> _TASK TO COMPLETE_
Consider the records below. How many of their lines include the word "list"? State the number and nothing else.

+-------+

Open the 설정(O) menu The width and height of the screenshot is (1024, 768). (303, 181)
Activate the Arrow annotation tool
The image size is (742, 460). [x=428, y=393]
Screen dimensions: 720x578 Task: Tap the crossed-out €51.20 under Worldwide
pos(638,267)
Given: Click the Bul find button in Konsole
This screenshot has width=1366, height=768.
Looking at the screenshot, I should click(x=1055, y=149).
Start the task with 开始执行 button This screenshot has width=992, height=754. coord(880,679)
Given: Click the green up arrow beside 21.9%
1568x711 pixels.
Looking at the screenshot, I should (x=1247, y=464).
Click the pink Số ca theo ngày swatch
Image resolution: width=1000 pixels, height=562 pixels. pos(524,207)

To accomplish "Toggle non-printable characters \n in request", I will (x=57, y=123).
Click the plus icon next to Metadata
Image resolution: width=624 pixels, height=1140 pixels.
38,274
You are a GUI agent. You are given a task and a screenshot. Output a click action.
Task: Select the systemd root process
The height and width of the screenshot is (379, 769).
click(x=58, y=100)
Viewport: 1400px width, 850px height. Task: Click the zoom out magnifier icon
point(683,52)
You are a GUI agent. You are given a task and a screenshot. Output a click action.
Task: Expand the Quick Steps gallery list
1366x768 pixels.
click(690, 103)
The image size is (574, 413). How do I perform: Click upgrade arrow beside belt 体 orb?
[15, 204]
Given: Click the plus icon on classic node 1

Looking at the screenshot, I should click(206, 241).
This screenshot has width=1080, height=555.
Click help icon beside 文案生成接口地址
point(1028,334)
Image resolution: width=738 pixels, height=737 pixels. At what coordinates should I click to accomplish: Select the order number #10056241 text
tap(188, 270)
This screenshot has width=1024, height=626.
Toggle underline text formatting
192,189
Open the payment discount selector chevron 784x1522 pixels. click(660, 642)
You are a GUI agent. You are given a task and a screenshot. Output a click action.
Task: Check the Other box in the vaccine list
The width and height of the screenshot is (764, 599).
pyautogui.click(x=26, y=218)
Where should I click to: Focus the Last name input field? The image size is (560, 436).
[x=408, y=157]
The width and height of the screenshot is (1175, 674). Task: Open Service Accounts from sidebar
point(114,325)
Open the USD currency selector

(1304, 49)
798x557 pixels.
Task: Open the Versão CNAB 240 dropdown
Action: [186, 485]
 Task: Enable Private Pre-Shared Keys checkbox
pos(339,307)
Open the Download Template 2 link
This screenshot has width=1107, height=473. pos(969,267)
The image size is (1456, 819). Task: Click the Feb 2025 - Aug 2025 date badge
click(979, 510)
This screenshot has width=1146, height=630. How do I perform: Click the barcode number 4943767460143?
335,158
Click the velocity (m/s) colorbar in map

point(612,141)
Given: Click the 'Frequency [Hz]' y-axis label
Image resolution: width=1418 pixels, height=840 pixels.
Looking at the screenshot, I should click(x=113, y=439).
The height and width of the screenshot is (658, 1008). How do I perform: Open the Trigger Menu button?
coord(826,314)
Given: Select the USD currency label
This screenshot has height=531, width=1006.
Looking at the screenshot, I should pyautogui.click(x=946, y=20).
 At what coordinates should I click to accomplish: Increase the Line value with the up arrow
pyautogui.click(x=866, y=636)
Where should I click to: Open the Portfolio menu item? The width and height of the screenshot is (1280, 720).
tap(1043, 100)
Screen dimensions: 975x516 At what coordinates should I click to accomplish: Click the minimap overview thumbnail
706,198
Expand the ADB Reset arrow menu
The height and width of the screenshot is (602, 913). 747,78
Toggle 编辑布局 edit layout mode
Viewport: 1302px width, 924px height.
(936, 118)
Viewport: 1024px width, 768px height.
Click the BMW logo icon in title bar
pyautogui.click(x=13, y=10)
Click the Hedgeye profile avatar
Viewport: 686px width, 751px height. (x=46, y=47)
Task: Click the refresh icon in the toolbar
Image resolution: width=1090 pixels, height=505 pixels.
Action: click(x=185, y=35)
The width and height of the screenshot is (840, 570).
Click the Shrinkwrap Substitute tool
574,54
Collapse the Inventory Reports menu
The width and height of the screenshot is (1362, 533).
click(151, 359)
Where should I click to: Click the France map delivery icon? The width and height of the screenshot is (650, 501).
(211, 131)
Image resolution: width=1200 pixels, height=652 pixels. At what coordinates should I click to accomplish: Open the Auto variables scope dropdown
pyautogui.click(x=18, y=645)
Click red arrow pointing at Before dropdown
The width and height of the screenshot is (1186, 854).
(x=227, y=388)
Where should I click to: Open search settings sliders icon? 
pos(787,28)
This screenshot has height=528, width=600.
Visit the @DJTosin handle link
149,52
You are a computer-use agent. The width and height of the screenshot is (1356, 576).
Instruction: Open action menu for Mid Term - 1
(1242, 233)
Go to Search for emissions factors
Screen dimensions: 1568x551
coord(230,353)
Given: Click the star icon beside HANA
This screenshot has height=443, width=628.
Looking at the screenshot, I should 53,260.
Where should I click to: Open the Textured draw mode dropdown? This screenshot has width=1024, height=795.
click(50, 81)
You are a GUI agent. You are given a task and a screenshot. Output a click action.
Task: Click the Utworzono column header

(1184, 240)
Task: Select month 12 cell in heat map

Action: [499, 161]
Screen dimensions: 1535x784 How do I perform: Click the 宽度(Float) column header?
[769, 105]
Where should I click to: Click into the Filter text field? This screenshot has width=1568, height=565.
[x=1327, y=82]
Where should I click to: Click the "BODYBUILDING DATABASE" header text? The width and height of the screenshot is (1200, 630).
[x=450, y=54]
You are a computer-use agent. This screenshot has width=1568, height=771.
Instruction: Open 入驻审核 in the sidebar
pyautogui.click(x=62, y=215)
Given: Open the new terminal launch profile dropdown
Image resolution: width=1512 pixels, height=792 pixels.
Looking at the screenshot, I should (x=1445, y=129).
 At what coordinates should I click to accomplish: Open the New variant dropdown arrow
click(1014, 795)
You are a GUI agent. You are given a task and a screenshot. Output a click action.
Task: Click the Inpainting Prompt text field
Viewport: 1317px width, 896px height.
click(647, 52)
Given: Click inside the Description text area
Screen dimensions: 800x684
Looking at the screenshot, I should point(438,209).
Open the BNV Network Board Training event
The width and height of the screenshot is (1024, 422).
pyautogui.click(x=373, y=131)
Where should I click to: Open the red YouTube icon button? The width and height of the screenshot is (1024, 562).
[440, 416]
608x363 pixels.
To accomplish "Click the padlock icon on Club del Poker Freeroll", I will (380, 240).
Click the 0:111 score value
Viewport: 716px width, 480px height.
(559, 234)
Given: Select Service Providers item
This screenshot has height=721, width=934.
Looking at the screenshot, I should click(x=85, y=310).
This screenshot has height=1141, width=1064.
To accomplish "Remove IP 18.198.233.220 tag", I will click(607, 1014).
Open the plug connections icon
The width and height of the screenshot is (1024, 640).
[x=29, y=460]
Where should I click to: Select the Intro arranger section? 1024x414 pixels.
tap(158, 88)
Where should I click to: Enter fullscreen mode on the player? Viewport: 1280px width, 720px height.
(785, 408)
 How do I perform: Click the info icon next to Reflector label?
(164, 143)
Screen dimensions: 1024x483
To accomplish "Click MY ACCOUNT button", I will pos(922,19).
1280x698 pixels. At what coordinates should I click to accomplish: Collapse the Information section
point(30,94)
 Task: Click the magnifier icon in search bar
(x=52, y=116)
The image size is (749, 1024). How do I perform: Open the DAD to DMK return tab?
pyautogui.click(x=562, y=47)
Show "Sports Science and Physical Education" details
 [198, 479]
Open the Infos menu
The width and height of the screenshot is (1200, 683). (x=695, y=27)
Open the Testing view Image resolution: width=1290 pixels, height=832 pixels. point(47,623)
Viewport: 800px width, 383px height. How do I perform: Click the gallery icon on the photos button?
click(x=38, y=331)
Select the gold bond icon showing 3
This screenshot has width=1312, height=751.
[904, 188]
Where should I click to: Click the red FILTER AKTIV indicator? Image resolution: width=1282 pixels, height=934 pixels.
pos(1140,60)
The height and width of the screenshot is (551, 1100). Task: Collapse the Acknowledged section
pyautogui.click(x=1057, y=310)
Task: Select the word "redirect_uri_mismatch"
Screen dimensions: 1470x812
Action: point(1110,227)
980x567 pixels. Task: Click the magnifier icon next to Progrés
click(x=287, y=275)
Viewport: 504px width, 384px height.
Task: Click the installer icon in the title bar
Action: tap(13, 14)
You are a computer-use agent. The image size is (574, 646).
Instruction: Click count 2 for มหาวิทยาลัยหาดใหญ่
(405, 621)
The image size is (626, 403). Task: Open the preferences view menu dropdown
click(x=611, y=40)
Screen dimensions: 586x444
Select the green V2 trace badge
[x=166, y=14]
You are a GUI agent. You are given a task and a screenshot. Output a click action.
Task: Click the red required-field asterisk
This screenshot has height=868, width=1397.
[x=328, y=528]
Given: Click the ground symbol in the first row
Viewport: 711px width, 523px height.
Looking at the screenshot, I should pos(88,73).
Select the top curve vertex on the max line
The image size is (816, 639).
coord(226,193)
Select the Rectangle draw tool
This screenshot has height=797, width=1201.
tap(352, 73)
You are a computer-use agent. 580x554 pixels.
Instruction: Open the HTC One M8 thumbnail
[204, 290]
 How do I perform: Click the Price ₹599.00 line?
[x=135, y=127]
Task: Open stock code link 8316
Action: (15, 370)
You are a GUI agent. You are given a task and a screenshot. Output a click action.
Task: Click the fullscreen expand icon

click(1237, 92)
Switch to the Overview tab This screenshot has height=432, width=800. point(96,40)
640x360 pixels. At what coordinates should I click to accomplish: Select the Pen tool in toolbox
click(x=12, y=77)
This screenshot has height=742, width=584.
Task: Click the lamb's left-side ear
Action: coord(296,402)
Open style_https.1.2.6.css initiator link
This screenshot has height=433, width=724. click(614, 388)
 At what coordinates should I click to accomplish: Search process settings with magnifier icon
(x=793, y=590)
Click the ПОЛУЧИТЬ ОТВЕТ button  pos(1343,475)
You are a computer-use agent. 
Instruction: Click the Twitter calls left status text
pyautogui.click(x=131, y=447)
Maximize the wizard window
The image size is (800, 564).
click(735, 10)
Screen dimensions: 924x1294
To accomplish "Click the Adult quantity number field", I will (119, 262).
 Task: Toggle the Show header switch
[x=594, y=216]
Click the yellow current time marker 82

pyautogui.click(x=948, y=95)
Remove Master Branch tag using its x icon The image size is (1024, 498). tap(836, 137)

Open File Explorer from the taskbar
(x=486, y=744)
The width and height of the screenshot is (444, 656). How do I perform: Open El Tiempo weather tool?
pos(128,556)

+-------+

> _WRITTEN SOLUTION_
2